Work to be completed »
Output the lines from the one containing "Viewport: 1456px width, 819px height." through the last line of the material below, exactly; please do not include pictures.

Entries provided »
■ ■ ■

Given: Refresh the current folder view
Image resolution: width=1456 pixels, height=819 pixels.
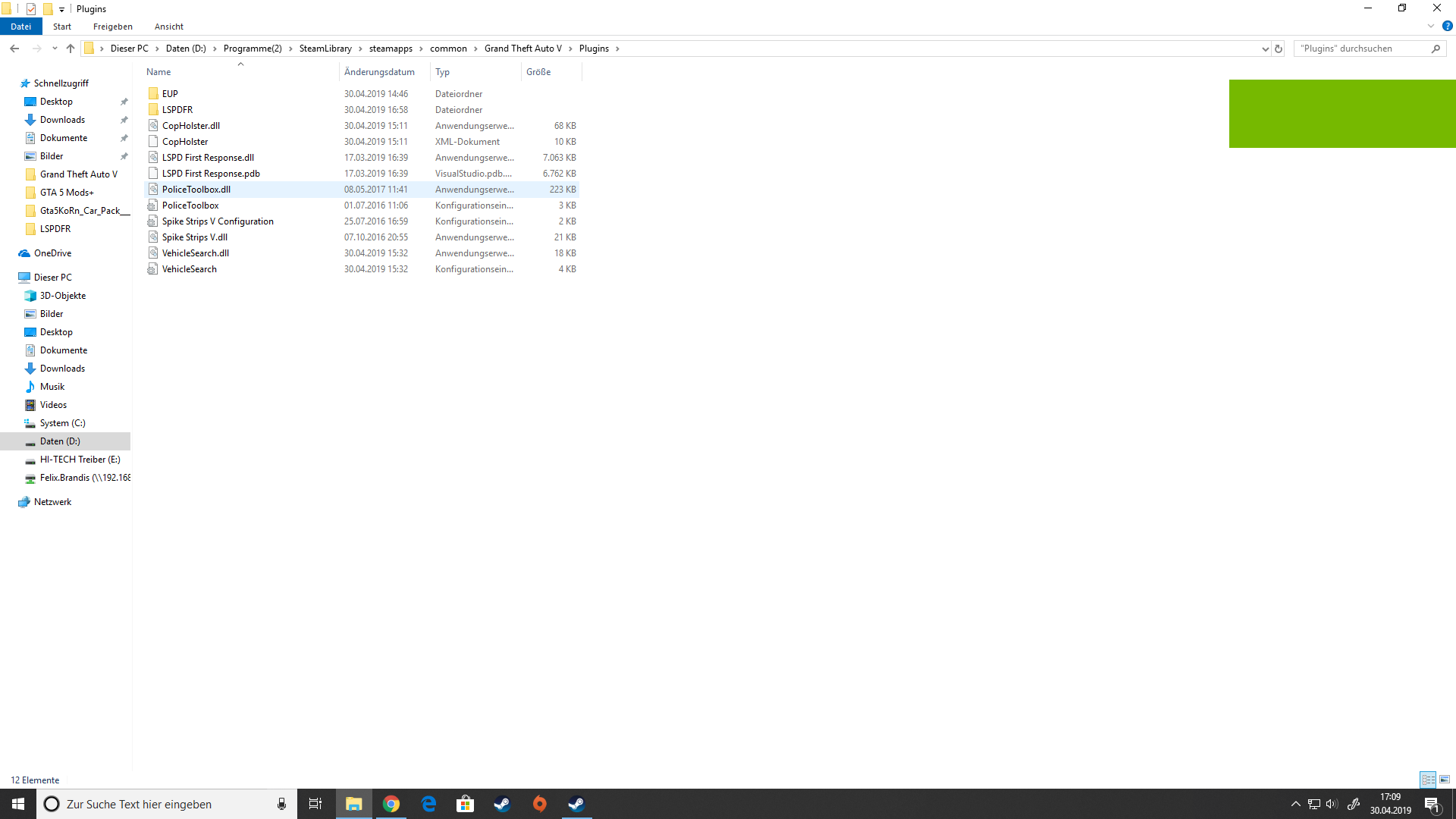Looking at the screenshot, I should click(x=1279, y=49).
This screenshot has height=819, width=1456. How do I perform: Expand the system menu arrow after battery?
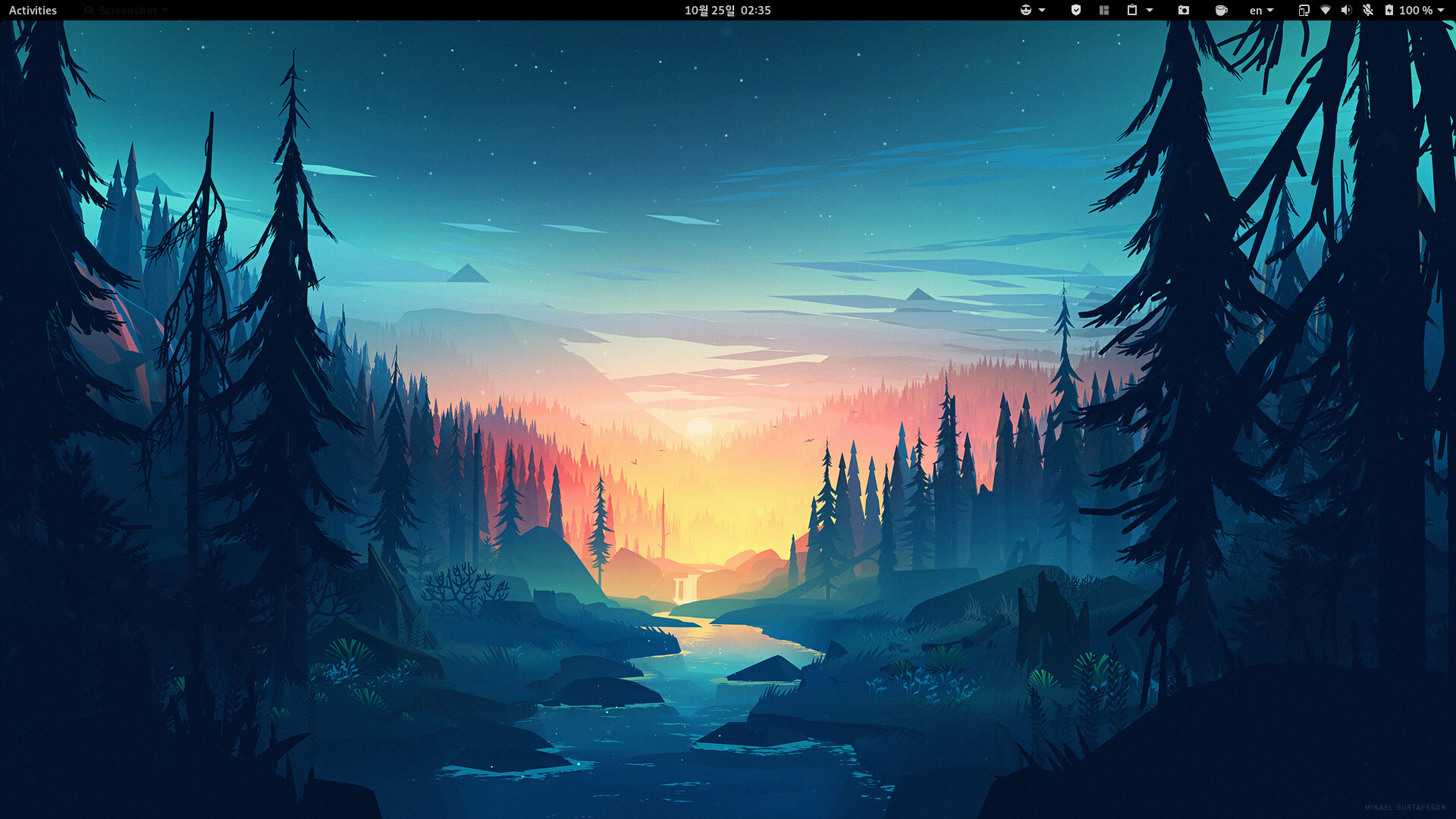[1441, 10]

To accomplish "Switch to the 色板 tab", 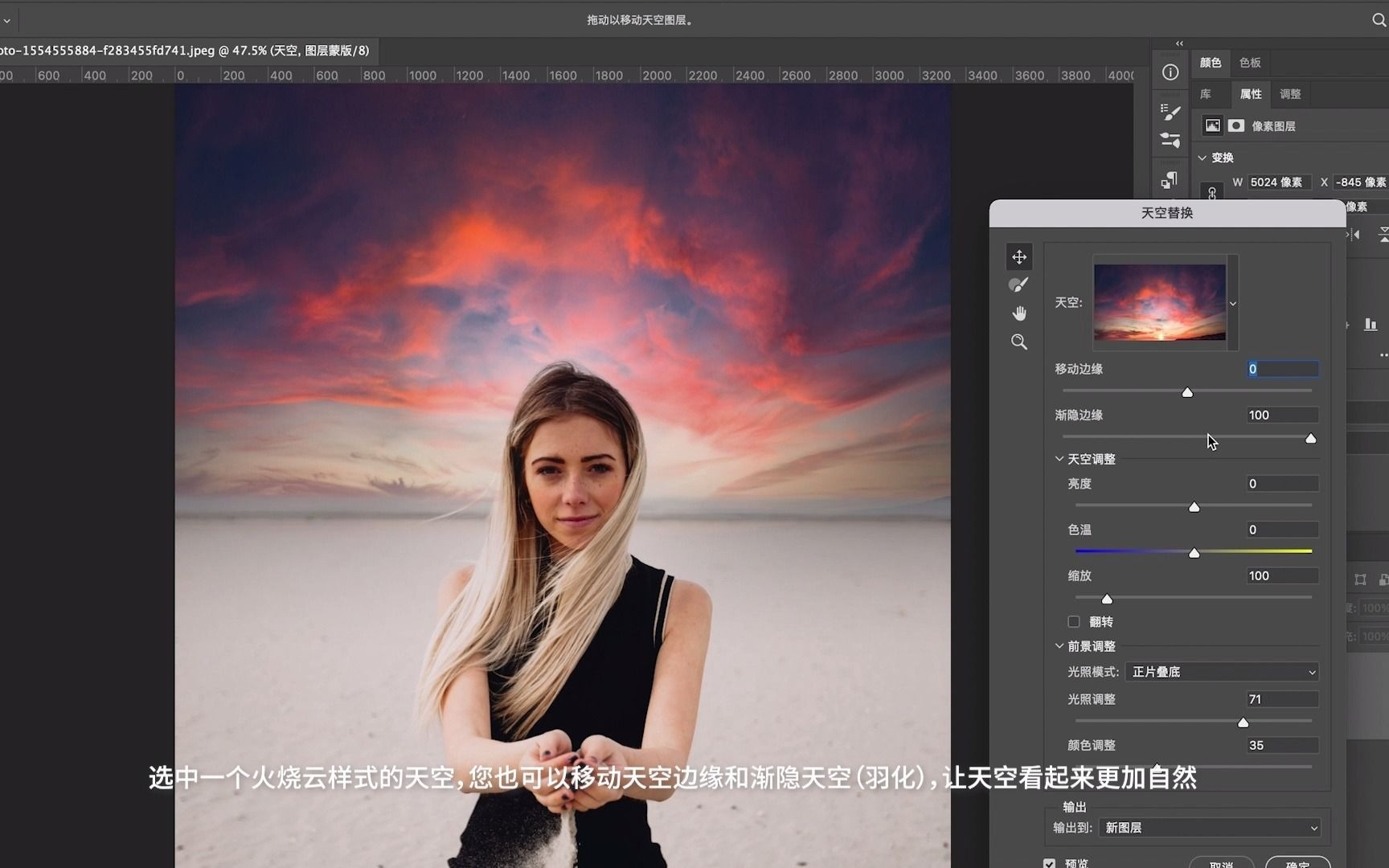I will coord(1250,62).
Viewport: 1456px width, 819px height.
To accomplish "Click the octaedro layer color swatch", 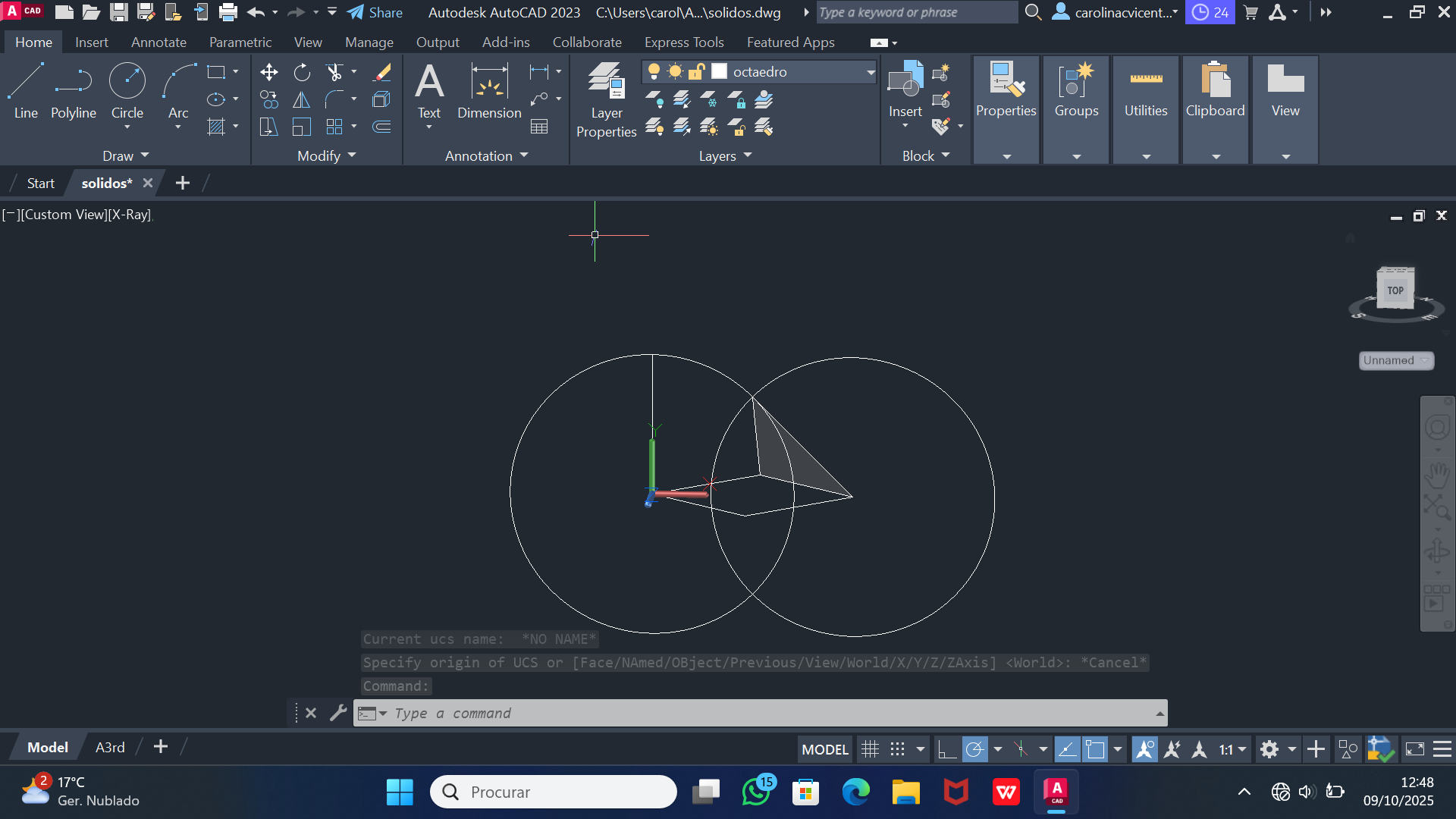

■ ■ ■

Answer »
Viewport: 1456px width, 819px height.
To accomplish "Click the octaedro layer color swatch", 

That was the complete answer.